* Start Information provided *
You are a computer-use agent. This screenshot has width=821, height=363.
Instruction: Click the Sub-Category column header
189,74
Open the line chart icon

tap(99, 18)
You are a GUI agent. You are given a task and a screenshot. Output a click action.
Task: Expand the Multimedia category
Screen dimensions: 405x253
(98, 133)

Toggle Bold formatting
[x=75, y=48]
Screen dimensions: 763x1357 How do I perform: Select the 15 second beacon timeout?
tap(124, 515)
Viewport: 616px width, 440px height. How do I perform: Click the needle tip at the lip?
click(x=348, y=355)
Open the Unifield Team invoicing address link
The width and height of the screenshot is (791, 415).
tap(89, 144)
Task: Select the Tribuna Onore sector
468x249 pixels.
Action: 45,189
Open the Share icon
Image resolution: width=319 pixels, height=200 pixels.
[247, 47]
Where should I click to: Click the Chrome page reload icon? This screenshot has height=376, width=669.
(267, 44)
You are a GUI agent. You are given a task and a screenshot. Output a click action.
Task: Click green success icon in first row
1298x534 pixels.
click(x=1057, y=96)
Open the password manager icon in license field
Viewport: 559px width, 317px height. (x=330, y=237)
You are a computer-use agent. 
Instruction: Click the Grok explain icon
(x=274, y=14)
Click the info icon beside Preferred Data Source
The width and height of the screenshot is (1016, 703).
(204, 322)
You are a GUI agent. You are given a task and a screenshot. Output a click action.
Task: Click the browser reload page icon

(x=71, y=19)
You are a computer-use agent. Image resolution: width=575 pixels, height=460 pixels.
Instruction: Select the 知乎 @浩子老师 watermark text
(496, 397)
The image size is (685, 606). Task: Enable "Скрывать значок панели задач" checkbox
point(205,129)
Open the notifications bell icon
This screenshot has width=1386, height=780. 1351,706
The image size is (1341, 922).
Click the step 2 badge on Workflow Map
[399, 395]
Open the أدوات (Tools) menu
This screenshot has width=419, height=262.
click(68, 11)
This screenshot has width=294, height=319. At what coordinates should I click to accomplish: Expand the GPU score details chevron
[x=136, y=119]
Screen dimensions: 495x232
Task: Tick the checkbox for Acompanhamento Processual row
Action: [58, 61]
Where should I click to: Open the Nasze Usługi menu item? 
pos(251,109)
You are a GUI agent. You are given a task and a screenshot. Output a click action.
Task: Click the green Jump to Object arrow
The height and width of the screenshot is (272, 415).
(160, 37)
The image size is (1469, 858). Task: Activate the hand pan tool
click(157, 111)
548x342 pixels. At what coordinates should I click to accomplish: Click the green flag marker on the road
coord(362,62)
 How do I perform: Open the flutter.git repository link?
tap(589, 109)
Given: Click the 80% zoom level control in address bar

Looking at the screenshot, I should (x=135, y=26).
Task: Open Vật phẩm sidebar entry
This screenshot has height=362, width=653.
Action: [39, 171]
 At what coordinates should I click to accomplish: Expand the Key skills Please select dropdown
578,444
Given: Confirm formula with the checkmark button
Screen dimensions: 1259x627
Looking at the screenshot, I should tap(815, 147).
* End Information provided *
Copy out all of the lines above word for word.

You are a computer-use agent. This screenshot has width=821, height=363.
Instruction: Click the Sub-Category column header
189,74
Open the line chart icon

tap(99, 18)
You are a GUI agent. You are given a task and a screenshot. Output a click action.
Task: Expand the Multimedia category
Screen dimensions: 405x253
(98, 133)

Toggle Bold formatting
[x=75, y=48]
Screen dimensions: 763x1357 How do I perform: Select the 15 second beacon timeout?
tap(124, 515)
Viewport: 616px width, 440px height. How do I perform: Click the needle tip at the lip?
click(x=348, y=355)
Open the Unifield Team invoicing address link
The width and height of the screenshot is (791, 415).
tap(89, 144)
Task: Select the Tribuna Onore sector
468x249 pixels.
Action: 45,189
Open the Share icon
Image resolution: width=319 pixels, height=200 pixels.
[247, 47]
Where should I click to: Click the Chrome page reload icon? This screenshot has height=376, width=669.
(267, 44)
You are a GUI agent. You are given a task and a screenshot. Output a click action.
Task: Click green success icon in first row
1298x534 pixels.
click(x=1057, y=96)
Open the password manager icon in license field
Viewport: 559px width, 317px height. (x=330, y=237)
You are a computer-use agent. 
Instruction: Click the Grok explain icon
(x=274, y=14)
Click the info icon beside Preferred Data Source
The width and height of the screenshot is (1016, 703).
(204, 322)
You are a GUI agent. You are given a task and a screenshot. Output a click action.
Task: Click the browser reload page icon

(x=71, y=19)
You are a computer-use agent. Image resolution: width=575 pixels, height=460 pixels.
Instruction: Select the 知乎 @浩子老师 watermark text
(496, 397)
The image size is (685, 606). Task: Enable "Скрывать значок панели задач" checkbox
point(205,129)
Open the notifications bell icon
This screenshot has width=1386, height=780. 1351,706
The image size is (1341, 922).
Click the step 2 badge on Workflow Map
[399, 395]
Open the أدوات (Tools) menu
This screenshot has width=419, height=262.
click(68, 11)
This screenshot has width=294, height=319. At what coordinates should I click to accomplish: Expand the GPU score details chevron
[x=136, y=119]
Screen dimensions: 495x232
Task: Tick the checkbox for Acompanhamento Processual row
Action: [58, 61]
Where should I click to: Open the Nasze Usługi menu item? 
pos(251,109)
You are a GUI agent. You are given a task and a screenshot. Output a click action.
Task: Click the green Jump to Object arrow
The height and width of the screenshot is (272, 415).
(160, 37)
The image size is (1469, 858). Task: Activate the hand pan tool
click(157, 111)
548x342 pixels. At what coordinates should I click to accomplish: Click the green flag marker on the road
coord(362,62)
 How do I perform: Open the flutter.git repository link?
tap(589, 109)
Given: Click the 80% zoom level control in address bar

Looking at the screenshot, I should (x=135, y=26).
Task: Open Vật phẩm sidebar entry
This screenshot has height=362, width=653.
Action: [39, 171]
 At what coordinates should I click to accomplish: Expand the Key skills Please select dropdown
578,444
Given: Confirm formula with the checkmark button
Screen dimensions: 1259x627
Looking at the screenshot, I should tap(815, 147).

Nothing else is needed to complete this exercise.